The scholars tried one more time to convince me to return to Islam.
They were eloquent.
They were passionate.
They showed me verses from the Quran.
They explained the beauties of Islam.
They talked about paradise and hellfire.
I listened respectfully.
But when they finished, I told them my answer was unchanged.
I believed in Jesus Christ.
I could not deny him.
One of the scholars said I was choosing hell over paradise.
He said I was throwing away eternal life for a lie.
I told him I was choosing eternal life, just not the one he was offering.
The meeting ended.
My father left without saying a word to me.
The scholars looked at me with pity and something like anger.
That evening, two guards came to my cell.
They said I was being moved.
They wouldn’t tell me where.
They put me in a vehicle again and drove for a long time.
It was night.
I looked out the window and saw the lights of the city disappearing behind us.
We were going into the desert.
The desert at night is beautiful in a harsh way.
The stars are so bright when there are no city lights.
I had grown up in Saudi Arabia.
I knew the desert.
I knew how vast it was, how empty, how easy it would be to make something or someone disappear out there.
Fear started to grip me.
Where were they taking me?
What were they going to do?
The guards were silent.
They didn’t speak to me or to each other.
The only sound was the engine and the tires on the road.
I tried to pray, but fear kept interrupting my thoughts.
My mind kept imagining what might happen.
Would they just leave me out here to die of thirst?
Would they shoot me?
Would they bury me alive?
I forced myself to focus.
I quoted scripture to myself, verses I had memorized.
The Lord is my shepherd.
I shall not want.
Even though I walk through the valley of the shadow of death, I will fear no evil, for you are with me”.
The words helped a little, but my body was still shaking.
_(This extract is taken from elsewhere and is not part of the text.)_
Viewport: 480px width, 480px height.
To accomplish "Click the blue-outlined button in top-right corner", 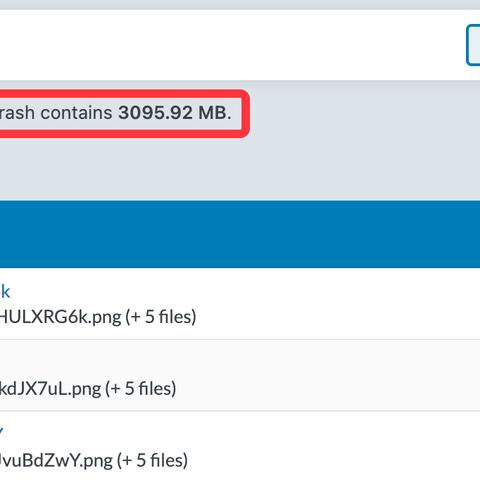I will point(473,45).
After maybe an hour of driving, we stopped.
We were in the middle of nowhere, just empty desert, illuminated by the vehicle’s headlights.
There was nothing around us but sand and darkness.
The guards told me to get out.
I got out of the vehicle and I saw that there were other vehicles there, other men.
Some I recognized from the mosque, others I didn’t know.
And I saw materials on the ground.
Rope, a container of what I realized was gasoline.
In that moment, I understood what was going to happen.
They were going to kill me.
Not in a courtroom, not officially.
They were going to kill me out here in the desert where no one would see and my body would never be found.
This was how apostates disappeared.
I started to shake.
My body understood what my mind was trying not to accept.
I was about to die.
One of the men stepped forward.
I didn’t recognize him, but he spoke with authority.
He gave me one final chance.
He asked me if I would recant, if I would return to Islam, if I would declare that Muhammad was the prophet of Allah and that Jesus was only a man.
My throat was so dry I could barely speak.
Every instinct in my body was screaming at me to say yes, to save myself, to live.
But I knew if I denied Jesus now after all of this, I would lose more than my physical life.
I would lose my soul.
I looked at the man and with a voice that shook but didn’t break.
I said no.
I said I was a follower of Jesus Christ.
And nothing, not even death, would make me deny him.
The man’s face hardened.
He nodded to the others.
They grabbed me.
They bound my hands behind my back.
They threw me to the ground.
And then they poured gasoline over me.
The smell was overwhelming.
It soaked through my clothes, my hair, my skin.
I was coughing, choking on the fumes.
I heard one of them say something about making an example, about showing what happens to apostates, about purifying the land from this corruption.
I closed my eyes.
I prayed.
I told Jesus I was coming to meet him.
I told him I was sorry for all the months I had denied him.
I told him, “Thank you for saving me”.
I thought of my wife at children.
I wondered if they would ever know what happened to me.
I wondered if they would be told I had run away or if they would just be told I had died.
I wanted to see them one more time.
I wanted to hold them.
I wanted to tell them I love them.
But I couldn’t.
This was where my journey ended.
I heard the sound of a match being struck.
And then I heard someone say, “For Allah, the world exploded into fire and pain”.